Um novo estudo do Banco de Portugal conclui que os trabalhadores estrangeiros têm desempenhado um papel decisivo no reforço da economia portuguesa, contribuindo de forma significativa para o crescimento do emprego e da atividade económica nos últimos anos.

Segundo os dados analisados pelo banco central, a mão de obra estrangeira tornou-se essencial para setores como construção civil, turismo, agricultura, logística e serviços, ajudando a compensar o envelhecimento da população portuguesa e a escassez de trabalhadores em várias áreas.

O Banco de Portugal destaca que o número de trabalhadores estrangeiros registados na Segurança Social atingiu máximos históricos nos últimos anos, tendo sido um dos principais fatores responsáveis pelo crescimento do emprego em Portugal.

De acordo com a análise “Economia numa imagem”, divulgada pelo BdP, os trabalhadores estrangeiros assumiram “um papel importante na economia portuguesa”, embora uma parte significativa apresente permanências temporárias no país. O estudo estima que cerca de 52% dos imigrantes continuam em Portugal cinco anos após a entrada.
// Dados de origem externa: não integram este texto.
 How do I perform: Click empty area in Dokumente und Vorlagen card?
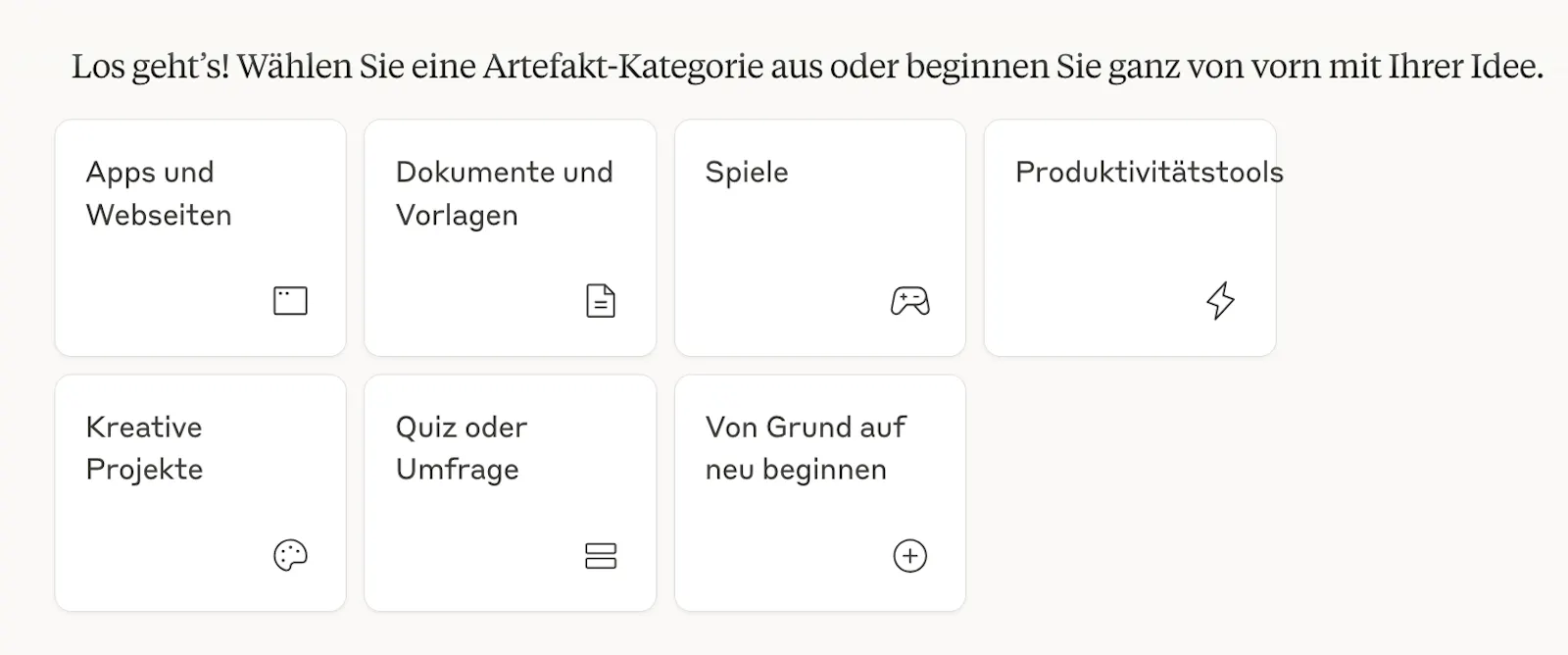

O governador do Banco de Portugal, Álvaro Santos Pereira, já tinha defendido recentemente que os estrangeiros em Portugal “estão a trabalhar” e a desempenhar atividades produtivas fundamentais para o funcionamento da economia nacional.

Apesar do contributo positivo, o banco central alerta também para sinais de abrandamento no crescimento do emprego estrangeiro, fenómeno associado ao endurecimento das regras migratórias e à desaceleração económica registada em alguns setores.

O BdP sublinha ainda que Portugal enfrenta desafios estruturais ligados ao envelhecimento da população e à falta de mão de obra, defendendo um reforço da qualificação profissional, do investimento e da produtividade para garantir crescimento económico sustentável no futuro.